**CHALLENGES:**
1) In the given text, what is used to depict the gopher in the film?
2) Reproduce word for word the passage of the given text starting at "In it the groundskeeper" and ending at "good about it.".

**GIVEN TEXT:**
+++++

In it the groundskeeper of the local golf club (played by Bill Murray in a troublingly cartoon like style - he makes a lot of growly muttering noises) is at war with the gopher that keeps churning up the greens. This escalates to the level of dynamite being packed down its hole with appropriately comical outcomes. It's not a very subtle film - Rodney Dangerfield stars in it, so it's played loud. But the weird thing is that in an age of stock footage, animatronics etc. the method to depict the gopher is to use a fuzzy glove puppet.
I've forgotten most other things but the glove puppet gopher has stayed with me - it just doesn't sit right with rest of the film and yet that's what's so good about it.


Maurizio Cattelan. He's a much further down the line influence - actually so far down that I'd have to call him more of a reassurance. Particularly for his piece BIDIBIDOBIDIBOO which shows a suicided squirrel at a miniature breakfast table. His work's effective as visual one liners, and so reproduces well in magazines and books - I've never seen them 'live' though so I don't know if they carry much more resonance in person. I imagine they do. There they'd have an element of spatial surprise - something that's invisible on the printed page.


My hair. On the way to reaching Mr. Paul age some subtle shifts have happened physically. Many I'm oblivious to as I have no distance on changes that are g-r-a-d-u-a-l over a period of years. But grey hairs I can spot, and the point where it's just the freak one or two that I can easily get rid of has passed.

+++++

**INFORMATION PROVIDED:**
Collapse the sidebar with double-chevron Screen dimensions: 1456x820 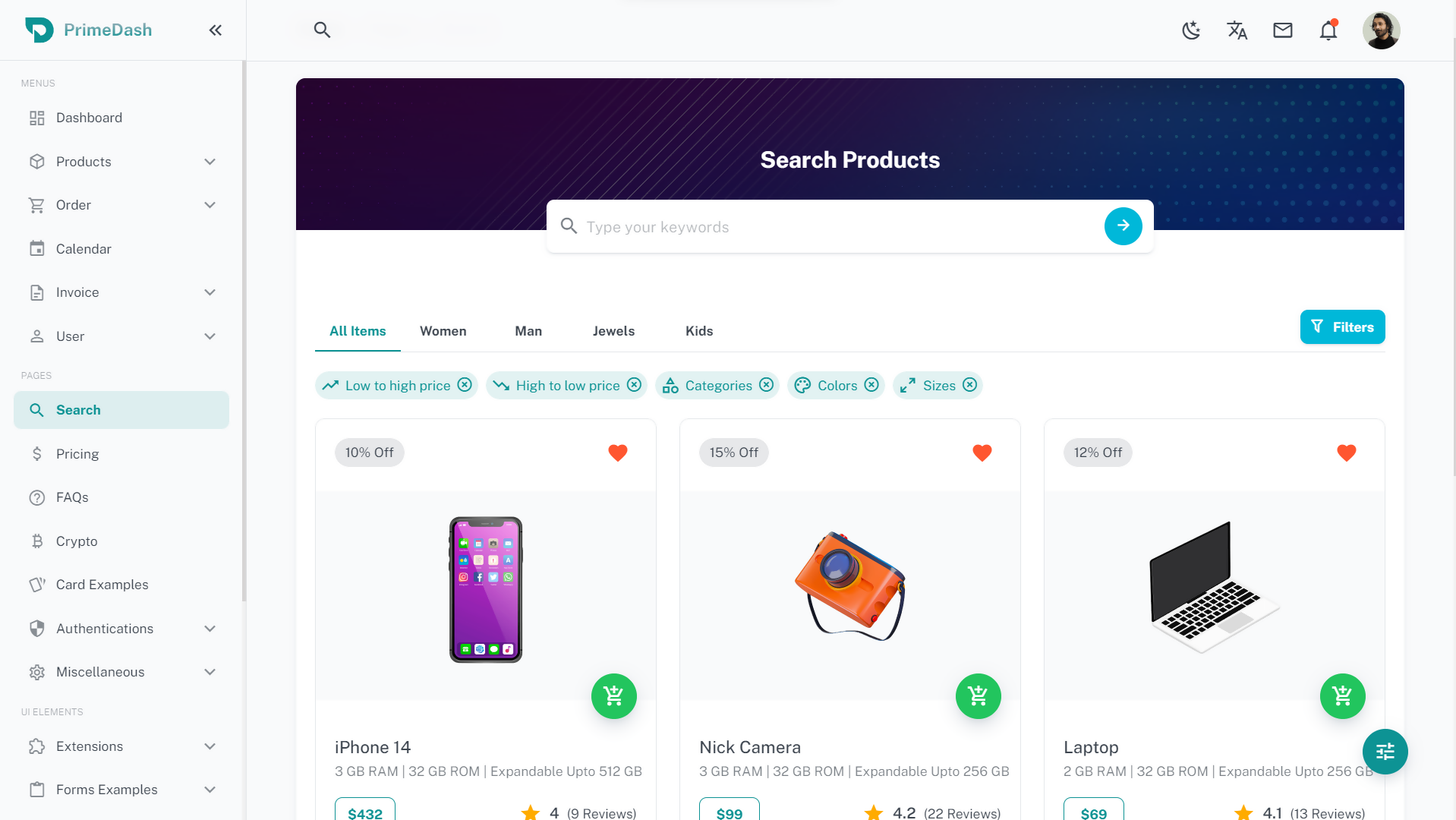pyautogui.click(x=215, y=30)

+++++

**THE SOLUTIONS:**
1) A fuzzy glove puppet.

2)
In it the groundskeeper of the local golf club (played by Bill Murray in a troublingly cartoon like style - he makes a lot of growly muttering noises) is at war with the gopher that keeps churning up the greens. This escalates to the level of dynamite being packed down its hole with appropriately comical outcomes. It's not a very subtle film - Rodney Dangerfield stars in it, so it's played loud. But the weird thing is that in an age of stock footage, animatronics etc. the method to depict the gopher is to use a fuzzy glove puppet.
I've forgotten most other things but the glove puppet gopher has stayed with me - it just doesn't sit right with rest of the film and yet that's what's so good about it.